At age 9, I discovered what was to become “the sport of my life”, i.e., sailing. Every summer, we would leave Paris and go down to the French Riviera to vacation for a month in what was then a small village by the Mediterranean, called Aiguebelle. During the summer of 1965, I started taking sailing lessons and fell immediately in love with boats and navigation. Having no idea of the costs involved, I sailed every day for several hours with my instructor, and I can only suppose that, at the end of the vacation, there was quite a hefty bill to foot.

The year after, we stopped going to the French Riviera, and instead went to Club Med —which was then still called by its full name of Club Méditerranée— because the practice of sports was factored into the all-inclusive price, a pricing scheme which the Club pioneered with the success that we know.
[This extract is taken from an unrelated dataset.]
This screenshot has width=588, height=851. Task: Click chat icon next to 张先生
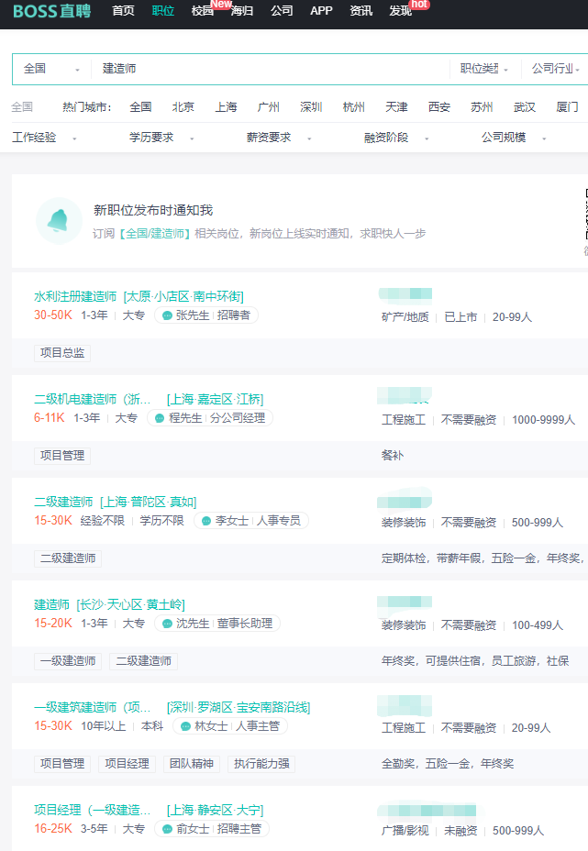pos(167,315)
And so, during the next 10 years or so, we spent at least a month, and most years two months or two months and a half (i.e., the full summer school vacation), in various Club Med “villages” (read: resorts). I sailed every day, morning and afternoon, earned my stripes, and at age 14, I became the Club’s youngest-ever sailing instructor. That momentous (for me, if not for the rest of the world) event took place in the village of Caprera, located on the eponymous island off Costa Smeralda in Sardinia.

I was to return to Caprera years later, as a grownup, and there I sailed again, as I did whenever there was a sailboat and a body of water available, and then again the next year, but this time on my own sailboat, and not as a customer of Club Med. After that, Caprera and the many happy memories associated with it (as well as with all the other Club Med villages I vacationed/worked at) slowly faded into the past as I moved deeper into adulthood. When I was at University, I did a lot of very serious, very high level competitive sailing on larger bluewater racing boats, and of course the “little dinghy sailing” that one did at Club Med was then way behind me, and when I started working as a lawyer in private practice, first in New York, then in Paris, the amount of time allocated to vacation diminished drastically. The carefree youth years I had been privileged enough to enjoy were indeed gone.
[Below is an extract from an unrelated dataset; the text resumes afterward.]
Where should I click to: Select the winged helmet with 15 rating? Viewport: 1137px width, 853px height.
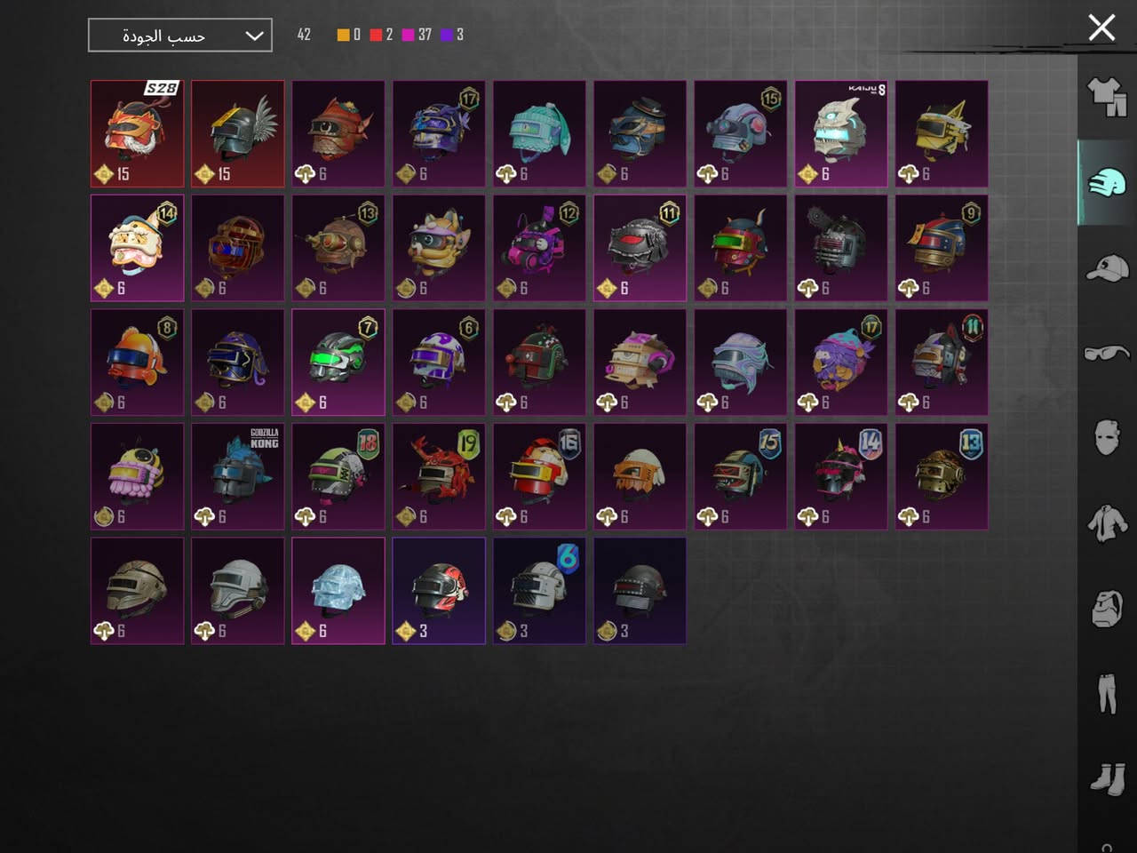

My interest and memories of those times were rekindled a couple of years ago when a website about Club Med (collierbar.fr) asked me for a piece about “My summers at Club Med”, in which I retold those past stories, albeit in a somewhat abridged version. And very recently, at the beginning of 2015, some person from that website asked me a question about that article and the old, faded photos I had uploaded to illustrate it. It prompted me to do a quick bit of internet research about Caprera today, and much to my surprise, I found out that the village had been closed almost 10 years before and left “as is”. First, there had been hopes of turning it into a high-end Club Med resort, but those hopes were dashed by the preemption of the National Park that had been created in the meantime and which included the village within its boundaries. Then, the Club’s long-term lease was up and no one wanted to fund the restoration of the place to its original condition, i.e., before the Club ever built its first structure there, in the late 1950s.

And so, this “ghost village” continued to exist, still standing but deserted, silent but still full of the laughter and joy of the thousands and thousands of people that had vacationed there every year for half a century... Immediately, the proverbial bulb lit up in my head: while the place still existed, while there was still something to be photographed and recorded for future's memory, I simply had to go and shoot it. It would be like walking down memory lane, with camera in hand. I would go before the season, so I wouldn’t be bothered by inquisitive eyes, and if it became necessary to do a bit of trespassing, I would do it, in the interest of documenting the place “à la urbex”, for the collective memory, as much as that can be expressed on the web today.

Since I made that decision, I have been planning the trip carefully. I found more recent (or not very old) photos, made contact with some people, and in general got reassured about the fact that, even though officially closed off, the place was still very much accessible, in a typically Italian way, because when there is nothing of value inside, there’s not much point going to extremes to forbid access... I assembled a photo kit based on prime lenses and covering all the photographic needs I could anticipate... and now the time has come, as I will be leaving home on Monday, and return after almost a week in Sardinia (with, of course, other great places to go to and shoot, besides Caprera Island).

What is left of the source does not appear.